Économie – Social

Un prix Nobel de la Paix était en Isère ce mercredi

Par Alexandre Berthaud, France Bleu Isère mercredi 12 octobre 2016 à 20:24

Muhammad Yunus, prix Nobel de la Paix en 2006, a répondu à des  interviews et parlé économie sociale à GEM toute la journée.
Muhammad Yunus, prix Nobel de la Paix en 2006, a répondu à des interviews et parlé économie sociale à GEM toute la journée. © Radio France

Muhammad Yunus, prix Nobel de la Paix en 2006, est l'inventeur du micro-crédit. Le but : prêter à ceux qui n'ont pas les moyens d'emprunter aux banques. Un dispositif très présent dans les pays pauvres, mais également utilisé en Isère.

Il appelle cela "l'économie sociale". Muhammad Yunus, originaire du Bangladesh, a inventé le micro-crédit il y a bien longtemps. Il prêche maintenant pour le développement d'initiative à vocation sociale, et non lucrative. Le micro-crédit fait partie de ces outils. "Chaque entreprise qui fait du profit quelque part devrait soutenir des petites initiatives, afin de réduire le chômage".

Soutenir des petits projets de micro entreprenariat pour permettre à ceux qui, snobés par les banques mais porteurs d'un projet, se trouvent dans une impasse. Voilà ce qu'a passé sa vie à porter Muhammad Yunus. C'est ce qui lui a valu son prix Nobel en 2006. C'est aussi ce que porte l'ADIE en France depuis plus de 20 ans.

Jusqu'à 300 prêts par an en Isère

L'Association pour le Droit à l'Initiative Economique prête jusqu'à 10 000 euros pas plus. "Notre priorité se porte vers les chômeurs, ceux qui ont peu de revenus, ou encore ceux qui ont besoin de trésorerie. Ils trouvent rarement leur bonheur chez les banques", explique Benoit Prudhomme, responsable pour le département de l'Isère.

Chaque année l'Association permet à des projets de voir le jour. Entre 250, et 300 par an selon Benoit Prudhomme. Armand Petit a été l'un de ces bénéficiaires, il y a trois ans. " J'avais besoin de 9 000 euros, mais je touchais 650 euros par mois, les banques ne voulaient pas prêter. J'aurais pu demander à ma famille ou mes amis. Mais j'avais entendu parler de l'ADIE. Ils m'ont répondu en une semaine."

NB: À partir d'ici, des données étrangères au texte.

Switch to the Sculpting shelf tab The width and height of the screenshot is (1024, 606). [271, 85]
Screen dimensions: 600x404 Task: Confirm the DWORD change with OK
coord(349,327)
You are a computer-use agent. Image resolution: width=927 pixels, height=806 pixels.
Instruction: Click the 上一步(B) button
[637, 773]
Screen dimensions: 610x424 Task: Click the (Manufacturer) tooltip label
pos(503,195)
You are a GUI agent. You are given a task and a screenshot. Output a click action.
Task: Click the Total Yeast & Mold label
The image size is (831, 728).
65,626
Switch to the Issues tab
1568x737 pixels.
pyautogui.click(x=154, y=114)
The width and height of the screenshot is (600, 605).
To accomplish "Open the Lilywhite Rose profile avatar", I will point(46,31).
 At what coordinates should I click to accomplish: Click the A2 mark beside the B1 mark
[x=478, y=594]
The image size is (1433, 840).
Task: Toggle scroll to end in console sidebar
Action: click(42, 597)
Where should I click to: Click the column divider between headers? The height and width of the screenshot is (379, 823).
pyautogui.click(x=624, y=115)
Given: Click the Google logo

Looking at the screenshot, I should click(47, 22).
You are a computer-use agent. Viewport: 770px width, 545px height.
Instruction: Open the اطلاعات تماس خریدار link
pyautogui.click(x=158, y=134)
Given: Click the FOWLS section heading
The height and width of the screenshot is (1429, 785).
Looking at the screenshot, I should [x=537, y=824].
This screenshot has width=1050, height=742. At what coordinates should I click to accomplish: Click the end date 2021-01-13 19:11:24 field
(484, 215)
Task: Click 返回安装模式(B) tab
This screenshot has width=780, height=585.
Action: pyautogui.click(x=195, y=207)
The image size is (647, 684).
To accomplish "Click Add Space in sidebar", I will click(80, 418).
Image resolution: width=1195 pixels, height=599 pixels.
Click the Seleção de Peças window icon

Armand Petit en plein travail, il a lancé son entreprise grâce à un micro-crédit. - Radio France
Armand Petit en plein travail, il a lancé son entreprise grâce à un micro-crédit. © Radio France

Un accompagnement plus "humain" que dans une banque

Après avoir multiplié les petits boulots, Armand lance Au Bois d'Armand, sa propre entreprise de charpente. Grâce aux 9 000 euros de l'ADIE, il peut acheter un fourgon, du matériel adéquat. Trois ans et un autre prêt auprès de l'association plus tard, il savoure : "aujourd'hui je suis indépendant, je me professionnalise un peu plus chaque jour, j'arrive à en vivre, et l'ADIE m'accompagne superbement dans le processus".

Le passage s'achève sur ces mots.